Она проворчала что-то о грехе и осуждении на вечные муки.
– Прекрасно! – воскликнула я раздраженно. – Значит, я вела себя с ним как грешница, неверно себя вела! Но почему мне нельзя хотя бы раз позволить себе любить? Мне всегда не везло в любви: всю свою молодость я провела в неблагоприятных условиях, разве я не заслужила право на капельку удовольствия с человеком, который мне нравится? Ведь Господь не настолько жесток, чтобы не позволить мне немного счастья после такого количества боли и унижений! Если я чего-то и хотела от жизни, так это любви и покоя, и раз мне не дано получить одно, я, по крайней мере, имею право на второе!
Гризельда сказала, что теперь, когда стало ясно как день, что Марк получил от меня то, чего хотел, и нашел кого-то еще, все это уже не имеет значения.
Но она ошибалась.
Он вернулся двумя неделями позже, как раз тогда, когда я уже потеряла всякую надежду снова его увидеть и в отчаянии составляла холодную записку, чтобы напомнить ему, что он обещал мне кредит. Он вошел в мой дом так, словно это была его собственность, с самой возмутительной беспечностью продефилировал в большую гостиную, где я писала письмо, и поздоровался со мной так, словно мы расстались только вчера.
– Я три недели был в Лондоне, – сообщил он без намека на извинения. – Нужно было уладить пару скучнейших семейных дел.
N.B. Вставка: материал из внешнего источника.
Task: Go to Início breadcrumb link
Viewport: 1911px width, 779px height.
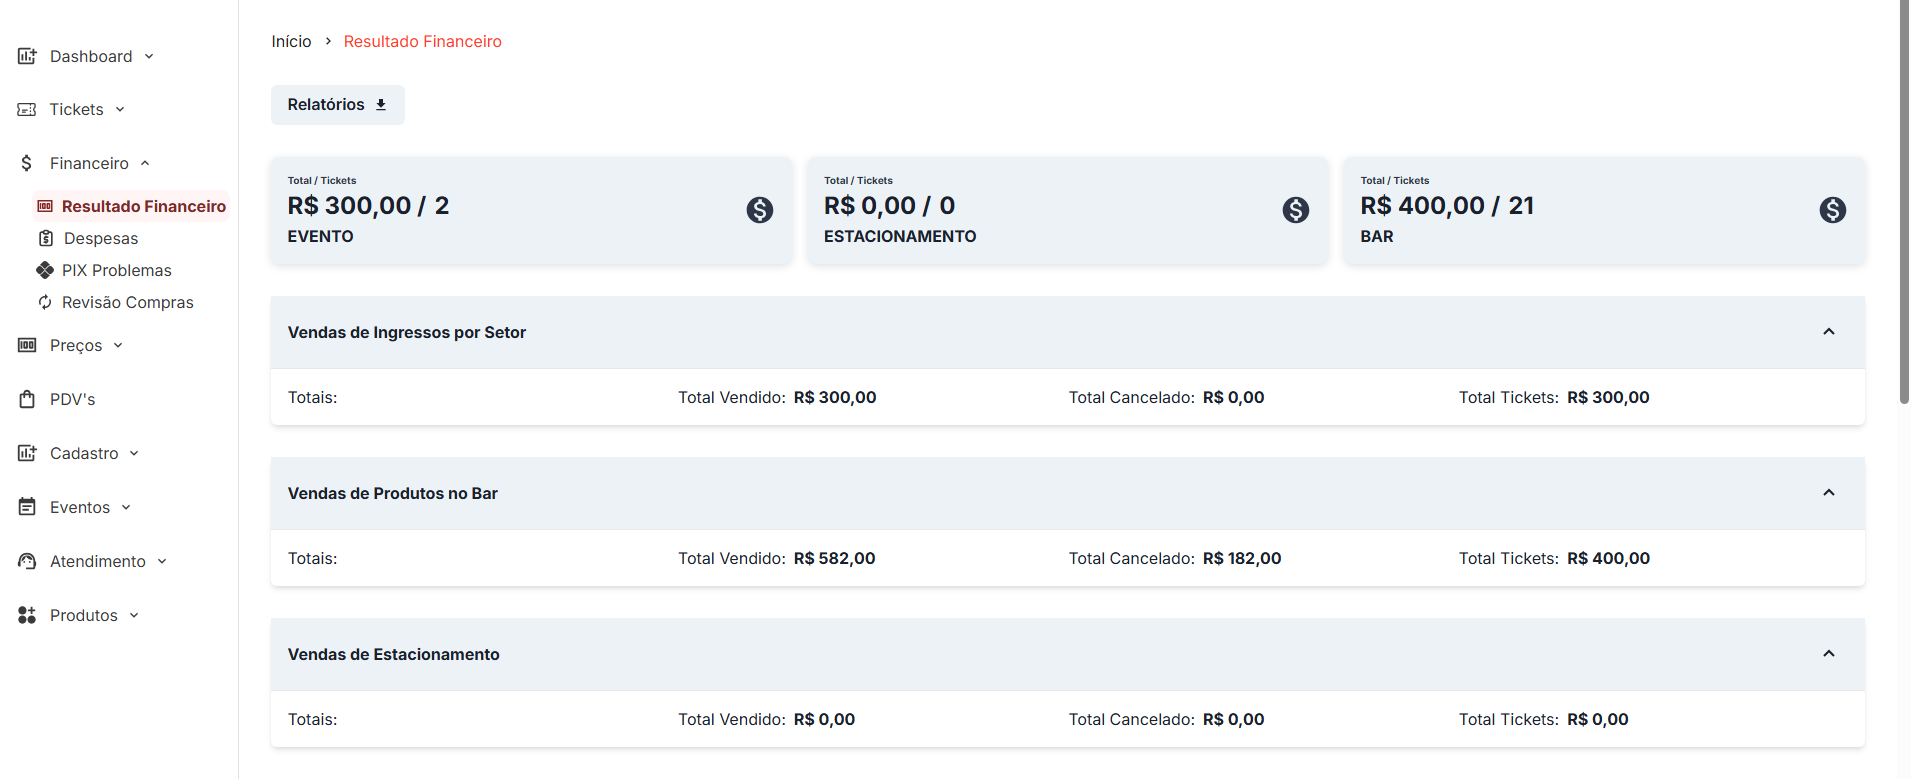Action: click(291, 41)
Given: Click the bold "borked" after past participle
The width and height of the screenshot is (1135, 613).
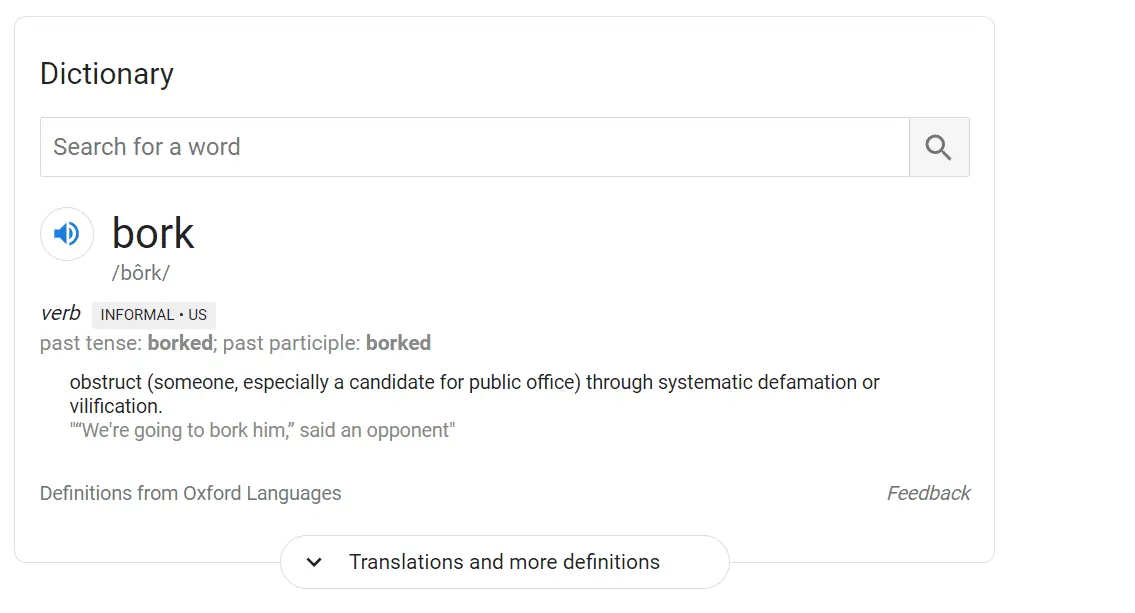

Вдобавок ко всему умер мой кузен Роберт Йорк, и мне пришлось задержаться в Лондоне на похороны. – Не обращая внимания на мою холодность, которая не могла остаться незамеченной, он посмотрел в окно на тусклый ноябрьский день и небрежно добавил: – Я думал, ты догадаешься, что меня задержали обстоятельства.
– К сожалению, – произнесла я ледяным тоном, – ясновидение не вошло в число тех добродетелей, которыми Господь счел нужным меня наградить.
– Дорогая моя, – сказал он так насмешливо-серьезно, что мои щеки запылали от гнева, – мне очень жаль. Но поскольку Господь счел нужным наградить тебя большим количеством других великолепных добродетелей, несправедливо сетовать на такое ничтожное упущение. – И прежде чем я успела открыть рот, чтобы сказать ему все, что о нем думаю, он сунул мне в руку небольшую квадратную коробочку и попросил ее открыть.
Все гневные слова замерли у меня на устах. Неожиданно задрожавшими горячими пальцами я повозилась с застежкой, подняла крышку и заглянула внутрь.
Я увидела перстень с огромным сапфиром. В темноте камень лучился тепло и спокойно, а на свету играл ослепительным блеском. Сапфир был окружен бриллиантами, яркими, твердыми, многогранными бриллиантами, каких я не видела с тех пор, как давным-давно служила личной горничной в замке Менерион.
Я потеряла дар речи. Онемела. Я смотрела на этот изысканный перстень и думала только об одном: он не забыл меня, уехав. Я не поняла его. Он думал обо мне, когда был в Лондоне, и наконец вернулся, как и обещал. Каждое слово он произносил всерьез. Он был искренен.
– Он… очень красив, – робко произнесла я наконец. – Мне… мне никогда никто не дарил таких замечательных подарков.
– Надеюсь, этот будет первым из многих.
– Правда? – Я была покорена; слезы, нелепые и непрошеные, защипали глаза. – Ты уехал от меня, – сказала я неожиданно, с трудом выговаривая слова. – Я думала, что ты меня бросил.
– Добиваясь тебя столько месяцев?
Я подняла глаза. Слезы застилали их, жгли щеки, но это уже не имело значения. Ничто не имело значения, коль скоро он сдержал слово и вернулся ко мне, а его знаки внимания оказались не пустыми, а полными смысла и значения.